=== Extracted information ===

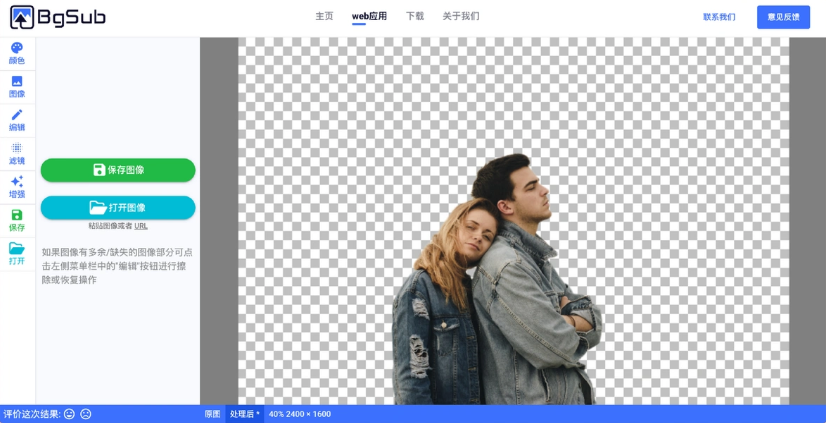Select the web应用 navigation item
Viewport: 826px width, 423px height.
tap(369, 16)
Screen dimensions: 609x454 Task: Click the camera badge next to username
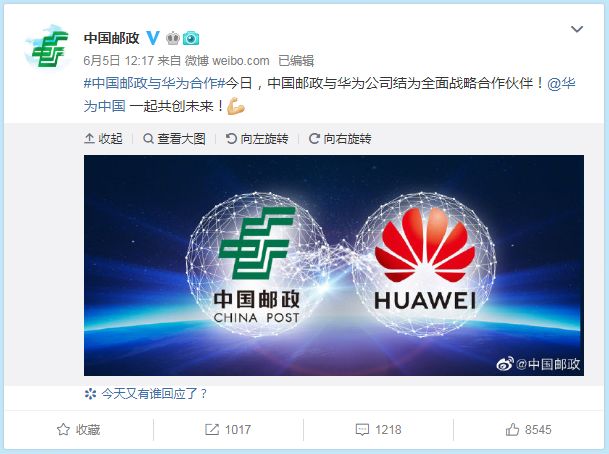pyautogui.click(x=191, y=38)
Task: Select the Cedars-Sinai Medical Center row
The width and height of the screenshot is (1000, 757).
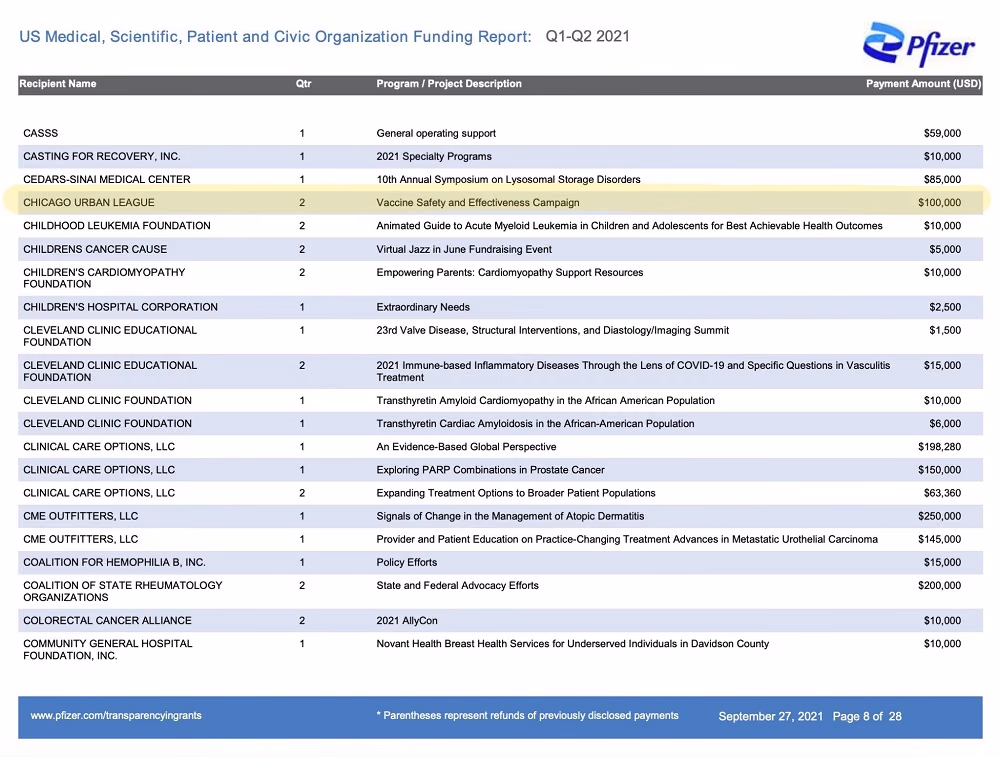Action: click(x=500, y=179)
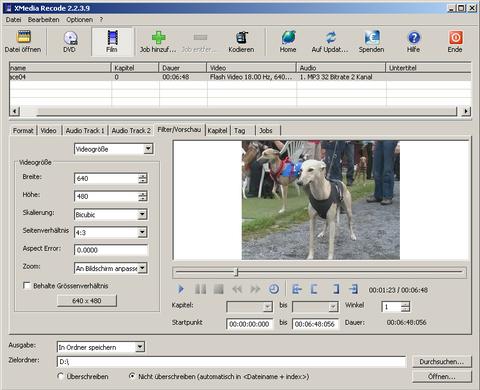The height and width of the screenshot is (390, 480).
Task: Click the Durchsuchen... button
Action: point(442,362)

===
=== Extracted information ===

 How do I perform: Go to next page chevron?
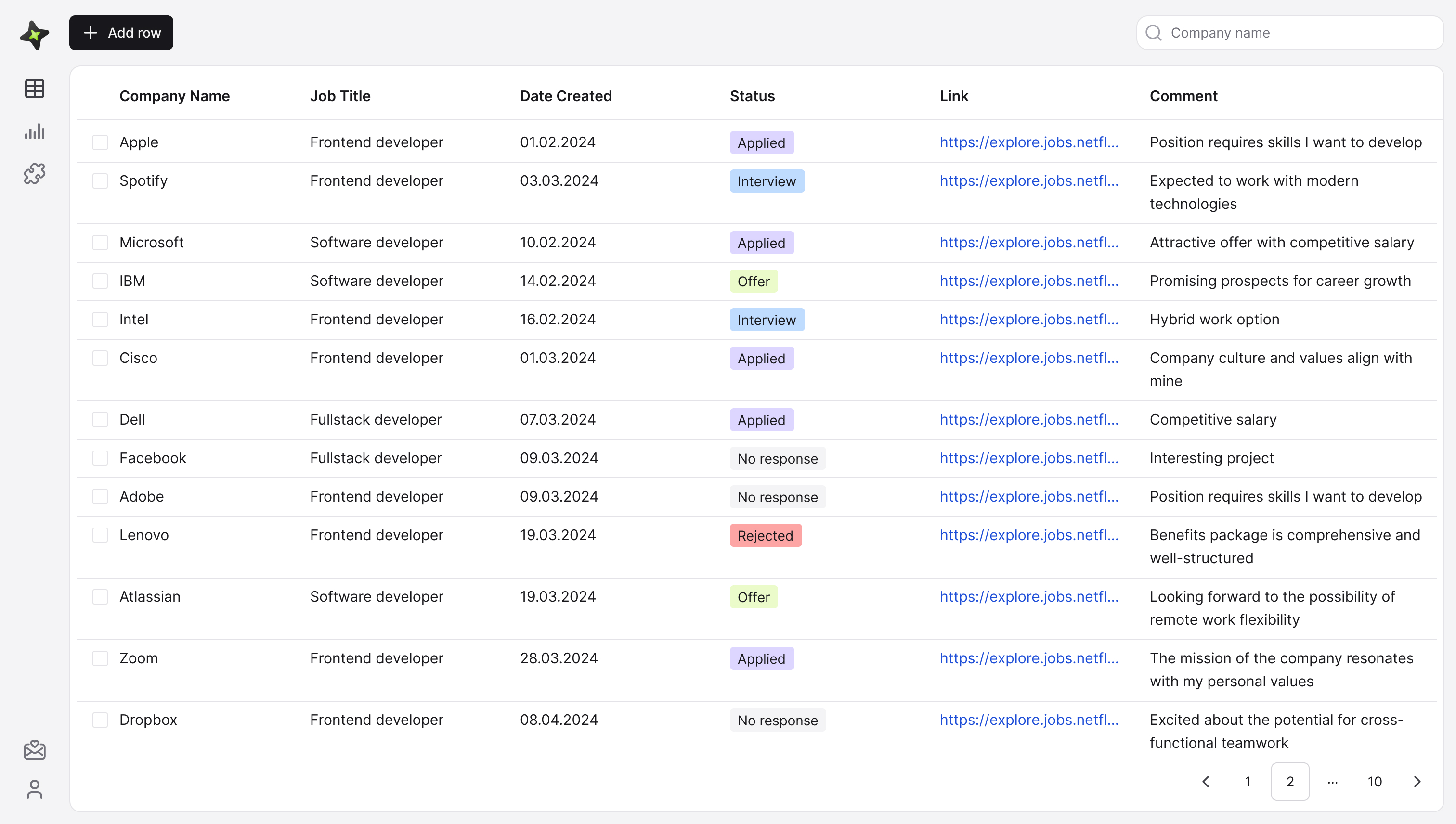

===

# Given instruction
Update the lines starting with the line that contains "Select the web应用 navigation item" and going on through the line that contains "pyautogui.click(x=191, y=38)", replacing "camera badge" with "verified badge" and keeping everything else the same. Leave the pictures out of your answer.

# Task result
Select the web应用 navigation item
Viewport: 826px width, 423px height.
tap(369, 16)
Screen dimensions: 609x454 Task: Click the verified badge next to username
pyautogui.click(x=191, y=38)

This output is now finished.